Authors: David Shields
If we were not all so interested in ourselves, life would be so uninteresting that none of us would be able to endure it.
I do not know if it has ever been noted before that one of the main characteristics of life is discreteness. Unless a film of flesh envelops us, we die. Man exists only insofar as he is separated from his surroundings. The cranium is a space traveler’s helmet. Stay inside or you perish. Death is divestment; death is communion. It may be wonderful to mix with the landscape, but to do so is the end of the tender ego.
The difference between you and me is that I die alone.
We are and we are not.
I find myself saying briefly and prosaically that it is much more important to be oneself than anything else.
Listen carefully to first criticisms of your work. Note carefully just what it is about your work that the critics don’t like—then cultivate it. That’s the part of your work that’s individual and worth keeping.

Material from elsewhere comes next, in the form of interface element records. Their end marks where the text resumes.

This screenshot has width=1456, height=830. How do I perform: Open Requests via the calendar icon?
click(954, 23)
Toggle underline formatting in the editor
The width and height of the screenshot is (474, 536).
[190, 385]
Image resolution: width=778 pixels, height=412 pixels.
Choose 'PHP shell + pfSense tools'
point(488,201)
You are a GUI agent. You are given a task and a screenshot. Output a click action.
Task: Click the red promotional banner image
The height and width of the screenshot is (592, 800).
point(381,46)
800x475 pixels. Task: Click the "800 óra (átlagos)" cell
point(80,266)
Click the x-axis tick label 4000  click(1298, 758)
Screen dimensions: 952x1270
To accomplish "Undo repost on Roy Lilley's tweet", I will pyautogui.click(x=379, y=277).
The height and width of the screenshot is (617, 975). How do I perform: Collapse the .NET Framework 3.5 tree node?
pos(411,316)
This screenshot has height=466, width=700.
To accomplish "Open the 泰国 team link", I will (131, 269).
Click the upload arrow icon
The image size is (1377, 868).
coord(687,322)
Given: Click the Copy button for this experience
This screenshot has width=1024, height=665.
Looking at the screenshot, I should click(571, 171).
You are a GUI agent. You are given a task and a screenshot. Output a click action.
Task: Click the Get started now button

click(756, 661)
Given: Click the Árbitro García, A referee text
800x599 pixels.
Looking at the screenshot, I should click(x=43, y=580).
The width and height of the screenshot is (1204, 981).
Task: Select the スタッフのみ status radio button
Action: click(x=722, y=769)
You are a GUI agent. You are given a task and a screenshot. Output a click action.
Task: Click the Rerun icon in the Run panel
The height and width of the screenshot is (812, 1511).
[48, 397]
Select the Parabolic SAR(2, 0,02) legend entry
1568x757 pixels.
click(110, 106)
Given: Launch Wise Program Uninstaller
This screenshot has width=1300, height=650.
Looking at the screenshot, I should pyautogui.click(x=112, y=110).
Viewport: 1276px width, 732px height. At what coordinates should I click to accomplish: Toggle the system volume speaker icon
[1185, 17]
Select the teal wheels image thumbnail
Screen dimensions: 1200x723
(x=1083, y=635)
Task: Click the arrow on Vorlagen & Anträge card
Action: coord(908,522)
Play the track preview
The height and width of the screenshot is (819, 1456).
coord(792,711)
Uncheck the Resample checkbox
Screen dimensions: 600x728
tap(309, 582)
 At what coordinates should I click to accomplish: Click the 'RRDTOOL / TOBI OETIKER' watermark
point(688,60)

Anything you do will be an abuse of somebody else’s aesthetics.
What you respond to in any work of art is the artist’s struggle against his or her own limitations.
Write yourself naked, from exile, and in blood.
Of all that might be omitted in thinking, the worst is to omit your own being.
This isn’t just an epigram—life is more successfully looked at from a single window, after all.
First person is where you can be more interesting; you don’t have to be much but a stumbling fool. And I find this often leads to the more delightful expedition. The wisdom there is more precious than in the sage overview, which in many writers makes me nearly puke.